#### PROBLEM TO SOLVE:
Convert the listing below into a Markdown table with the columns "No." and "Text", numbering each line and skipping blank lines. Omit the pictures from the table.

#### Records for locating displayed items:

====================

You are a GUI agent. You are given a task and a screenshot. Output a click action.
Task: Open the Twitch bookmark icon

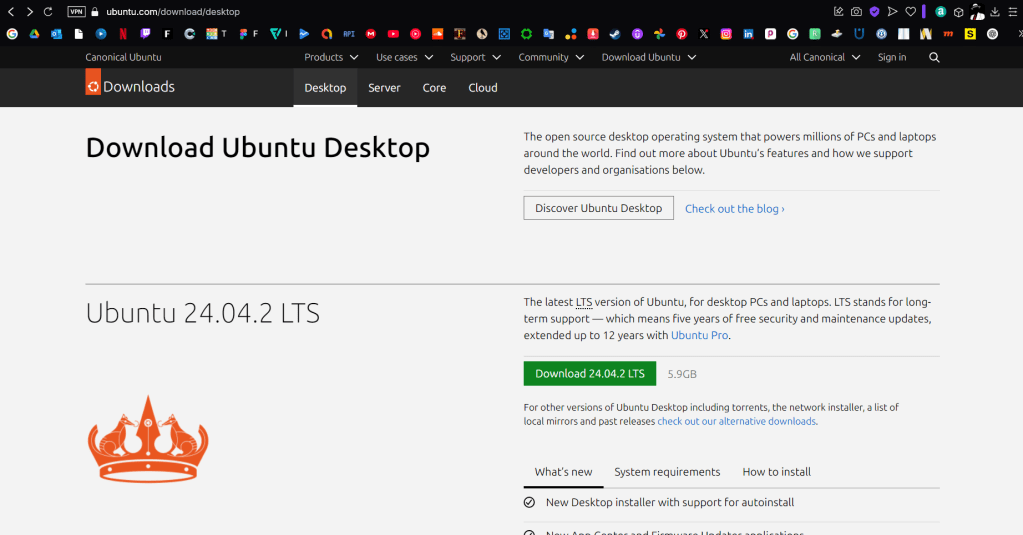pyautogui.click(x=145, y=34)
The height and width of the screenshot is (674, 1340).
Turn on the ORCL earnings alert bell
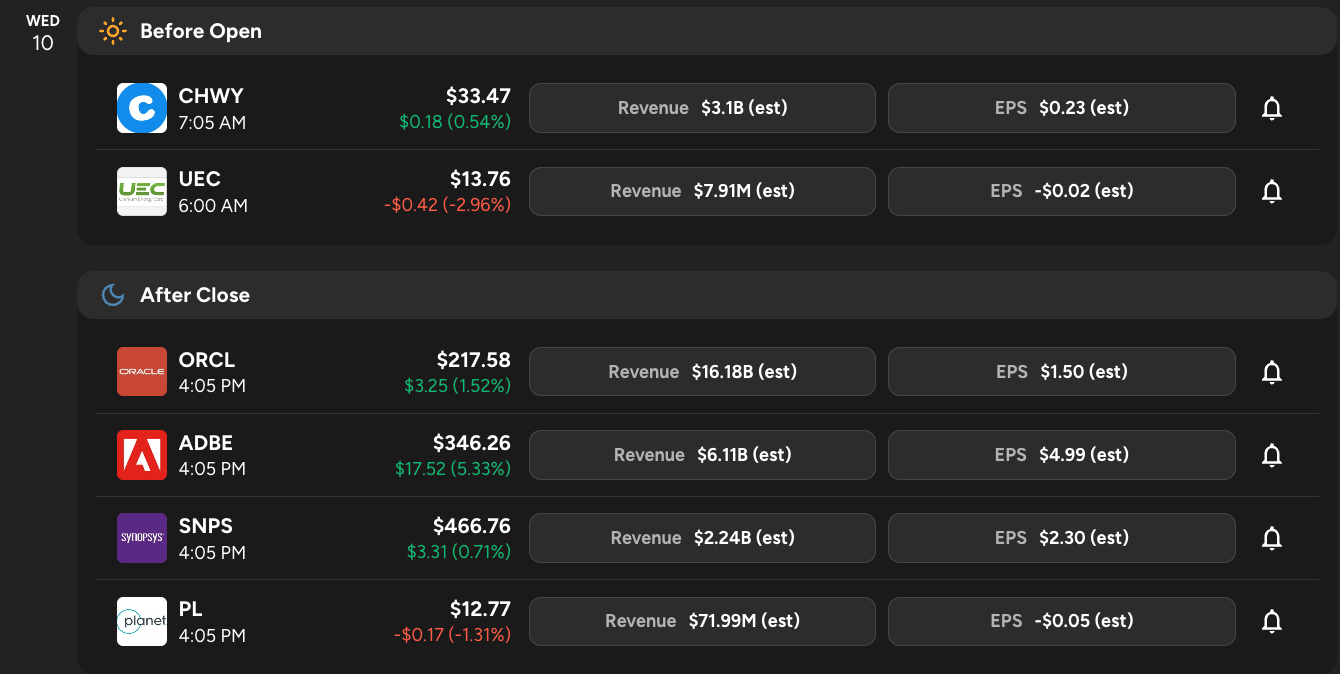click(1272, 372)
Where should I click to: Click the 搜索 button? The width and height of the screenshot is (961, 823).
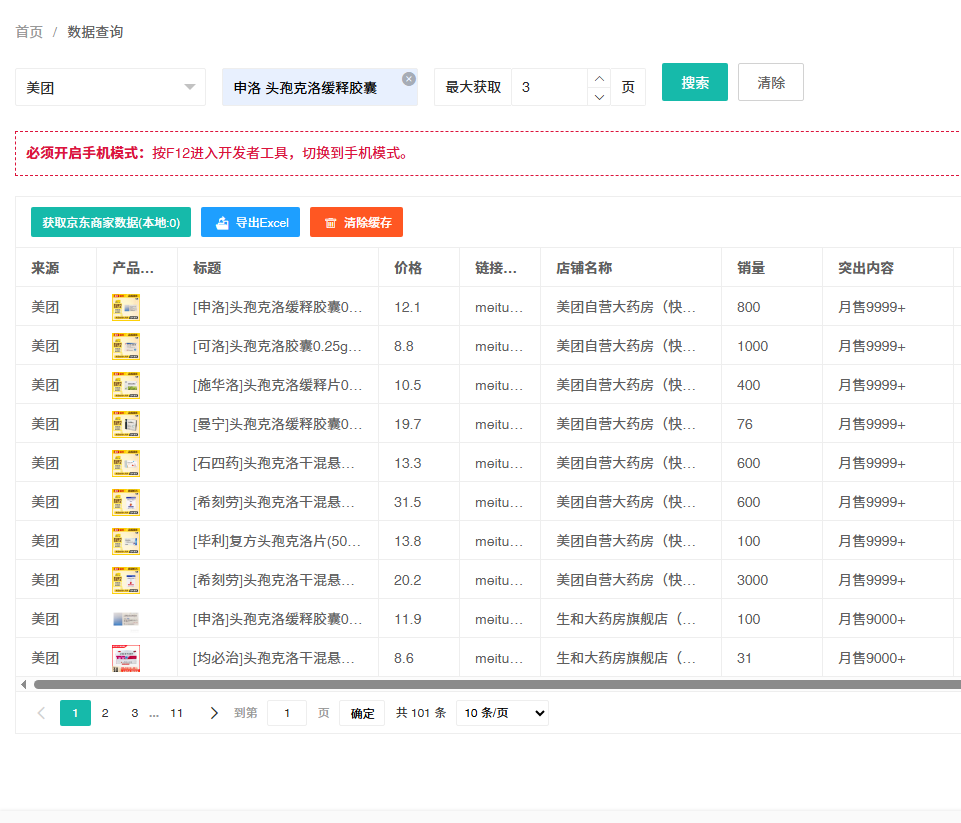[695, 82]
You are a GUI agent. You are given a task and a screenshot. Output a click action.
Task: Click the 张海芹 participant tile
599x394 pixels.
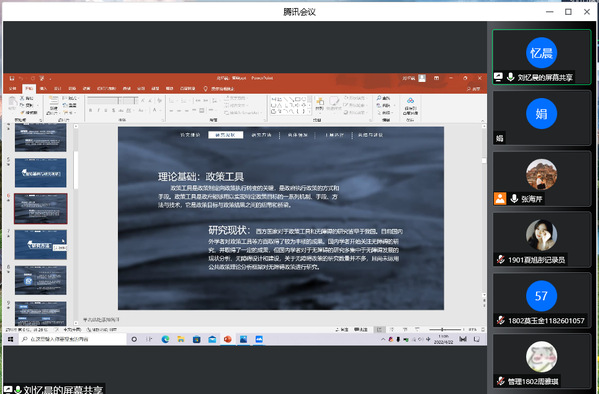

====================

#### OUTPUT:
| No. | Text |
|---|---|
| 1 | You are a GUI agent. You are given a task and a screenshot. Output a click action. |
| 2 | Task: Open the Twitch bookmark icon |
| 3 | pyautogui.click(x=145, y=34) |
| 4 | The height and width of the screenshot is (674, 1340). |
| 5 | Turn on the ORCL earnings alert bell |
| 6 | click(1272, 372) |
| 7 | Where should I click to: Click the 搜索 button? The width and height of the screenshot is (961, 823). |
| 8 | [695, 82] |
| 9 | You are a GUI agent. You are given a task and a screenshot. Output a click action. |
| 10 | Task: Click the 张海芹 participant tile |
| 11 | 599x394 pixels. |